Non immagine, ma realtà

Lunedì 5 giugno 2023. Possiamo chiamare Dio con il nome di Padre. Il Papa evidenzia anche il contesto in cui Gesù spiega la SS. Trinità: un colloquio franco e sereno con un uomo autenticamente in ricerca

di Michele Brambilla

Papa Francesco introduce l’Angelus della solennità della SS. Trinità, il 4 giugno, invitando a soffermarsi sul fatto che «il Vangelo è tratto dal dialogo di Gesù con Nicodemo (cfr Gv 3,16-18). Nicodemo era un membro del Sinedrio, appassionato del mistero di Dio: riconosce in Gesù un maestro divino e di nascosto, di notte, va a parlare con Lui. Gesù lo ascolta, capisce che è un uomo in ricerca e allora prima lo stupisce, rispondendogli che per entrare nel Regno di Dio bisogna rinascere; poi gli svela il cuore del mistero dicendo che Dio ha amato così tanto l’umanità da mandare il suo Figlio nel mondo. Gesù, dunque, il Figlio, ci parla del Padre e del suo amore immenso» per ogni uomo.

L’uso dei vocaboli “padre” e “figlio” «è un’immagine familiare che, se ci pensiamo, scardina il nostro immaginario su Dio. La parola stessa “Dio”, infatti, ci suggerisce una realtà singolare, maestosa e distante, mentre sentir parlare di un Padre e di un Figlio ci riporta a casa. Sì, possiamo pensare Dio così, attraverso l’immagine di una famiglia riunita a tavola, dove si condivide la vita. Del resto, quella della mensa, che allo stesso tempo è un altare, è un simbolo con cui certe icone raffigurano la Trinità», come si può vedere in quella celeberrima di Andrej Rublev (attivo 1405-84), ma è soprattutto la realtà sconvolgente ed essenziale a cui ci accostiamo ogni domenica durante l’Eucaristia, in cui Dio imbandisce Se stesso per amore dell’umanità.

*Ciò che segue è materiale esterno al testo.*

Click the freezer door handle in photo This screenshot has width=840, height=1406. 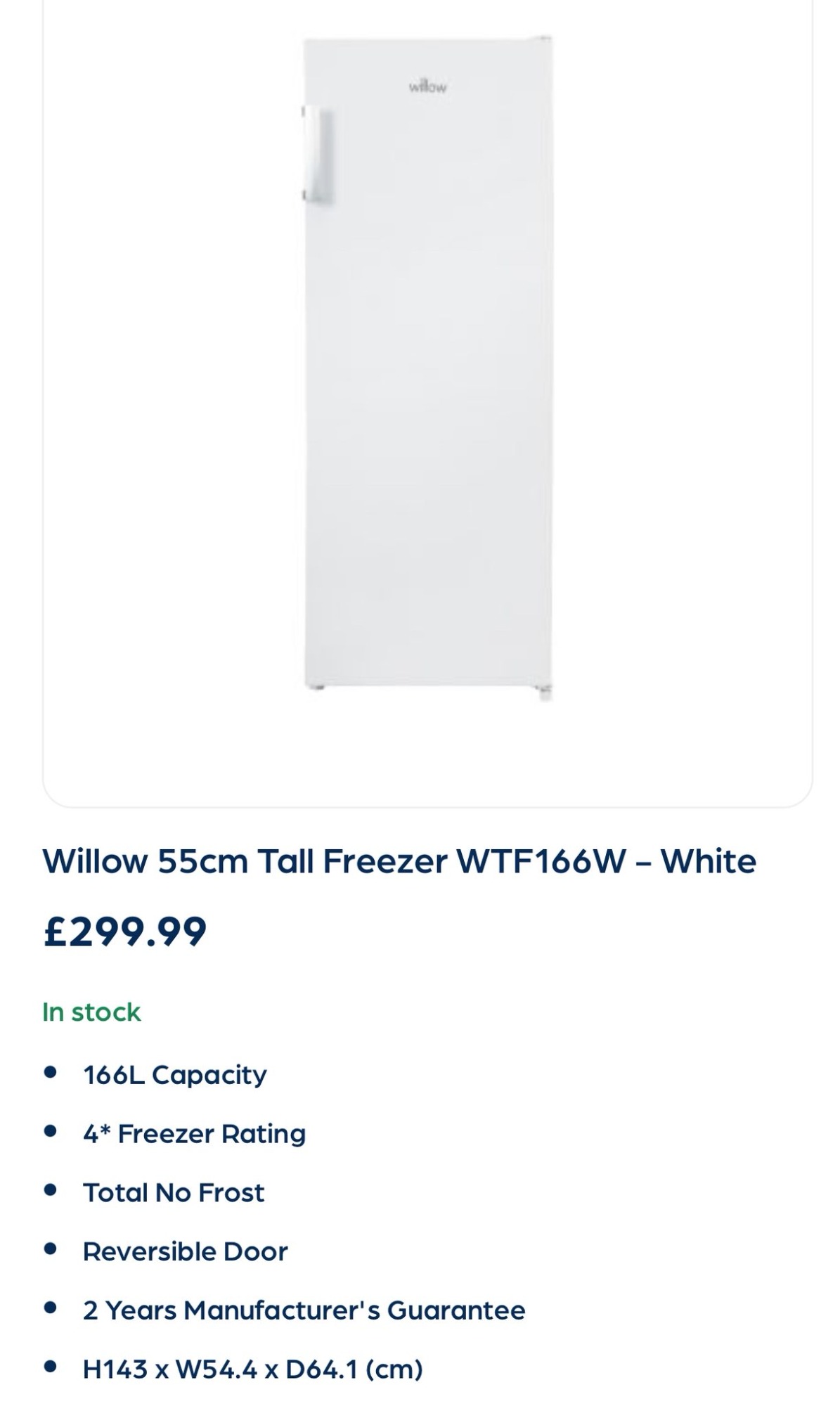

Il Pontefice ribadisce che quello di cui stiamo parlando «non è solo un’immagine, è realtà! È realtà perché lo Spirito Santo, lo Spirito che il Padre mediante Gesù ha effuso nei nostri cuori (cfr Gal 4,6), ci fa gustare, ci fa assaporare la presenza di Dio: presenza sempre vicina, compassionevole e tenera. Lo Spirito Santo fa con noi come Gesù con Nicodemo: ci introduce nel mistero della nuova nascita – la nascita della fede, della vita cristiana –, ci svela il cuore del Padre e ci rende partecipi della vita stessa di Dio».

«E sì, è così, fratelli e sorelle, il nostro Dio è comunione d’amore: così ce lo ha rivelato Gesù», insiste Francesco. «E sapete come possiamo fare a ricordarlo? Con il gesto più semplice, che abbiamo imparato da bambini: il segno della croce. Tracciando la croce sul nostro corpo ci ricordiamo quanto Dio ci ha amato, fino a dare la vita per noi; e ripetiamo a noi stessi che il suo amore ci avvolge completamente, dall’alto in basso, da sinistra a destra, come un abbraccio che non ci abbandona mai. E al tempo stesso ci impegniamo a testimoniare Dio-amore, creando comunione nel suo nome» in mezzo a coloro che condividono con noi il lavoro e la vita.